▶ _Exercise directions_:
Would you transcribe the records below from the line with "Testimonials (198, 1698)" to the line with "Kapitalismus (30, 2500)", ends included, exactly and with nothing more, leaving the pictures out?

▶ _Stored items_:
== Segment start ==

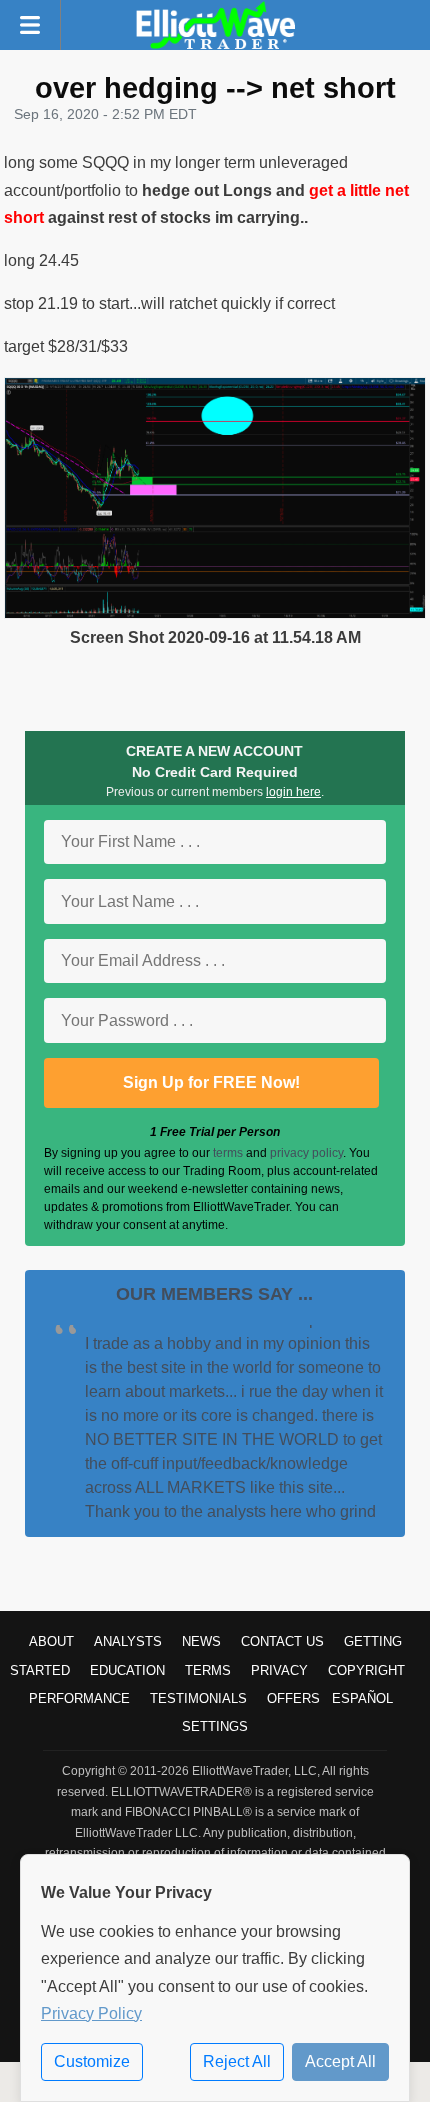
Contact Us (282, 1641)
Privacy (279, 1670)
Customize (92, 2061)
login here (293, 792)
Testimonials (198, 1698)
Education (127, 1670)
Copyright (366, 1670)
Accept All (340, 2061)
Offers (293, 1698)
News (201, 1641)
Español (362, 1698)
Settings (215, 1726)
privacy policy (306, 1153)
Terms (208, 1670)
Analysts (128, 1641)
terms (228, 1153)
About (51, 1641)
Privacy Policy (91, 2013)
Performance (79, 1698)
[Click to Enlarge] (214, 613)
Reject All (237, 2061)
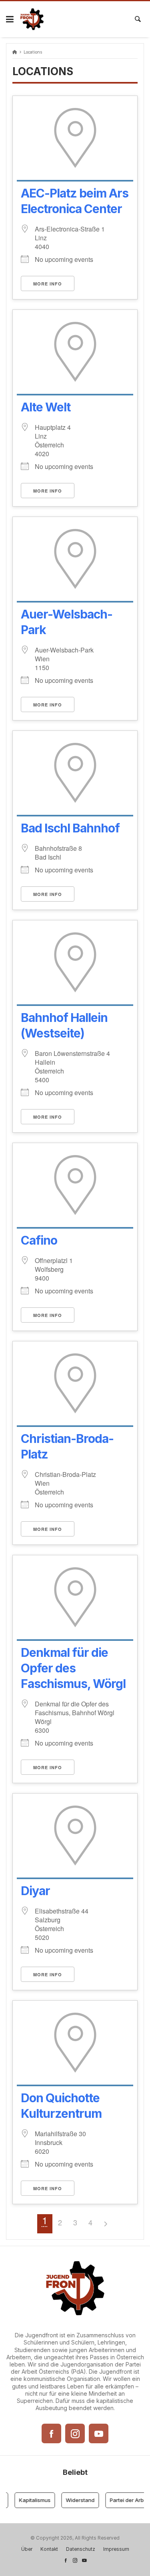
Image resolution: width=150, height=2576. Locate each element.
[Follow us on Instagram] (75, 2560)
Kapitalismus (30, 2500)
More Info (47, 284)
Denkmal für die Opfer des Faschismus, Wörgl (73, 1668)
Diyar (35, 1891)
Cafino (39, 1240)
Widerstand (75, 2500)
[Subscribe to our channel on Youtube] (84, 2560)
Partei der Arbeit (125, 2500)
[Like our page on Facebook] (65, 2560)
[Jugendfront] (32, 19)
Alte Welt (45, 407)
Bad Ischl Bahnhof (70, 828)
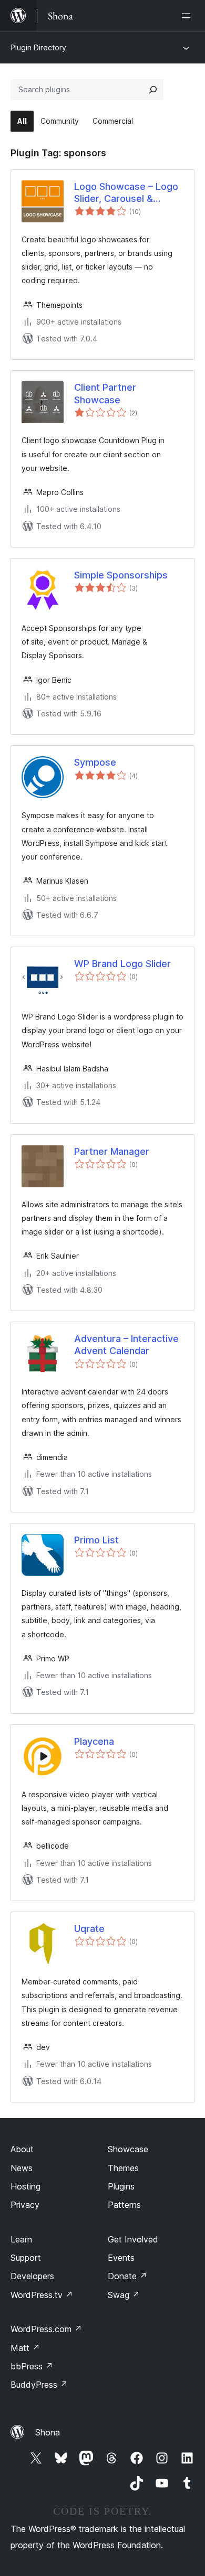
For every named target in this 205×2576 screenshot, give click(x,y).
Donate (127, 2276)
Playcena (94, 1741)
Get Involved (133, 2239)
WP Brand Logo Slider (122, 963)
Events (121, 2257)
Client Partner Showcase (105, 393)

== Segment end ==

▶ _Exercise answer_:
Testimonials (198, 1698)
Education (127, 1670)
Copyright (366, 1670)
Accept All (340, 2061)
Offers (293, 1698)
News (201, 1641)
Español (362, 1698)
Settings (215, 1726)
privacy policy (306, 1153)
Terms (208, 1670)
Analysts (128, 1641)
terms (228, 1153)
About (51, 1641)
Privacy Policy (91, 2013)
Performance (79, 1698)
[Click to Enlarge] (214, 613)
Reject All (237, 2061)
Image resolution: width=150, height=2576. Locate each element.
[Follow us on Instagram] (75, 2560)
Kapitalismus (30, 2500)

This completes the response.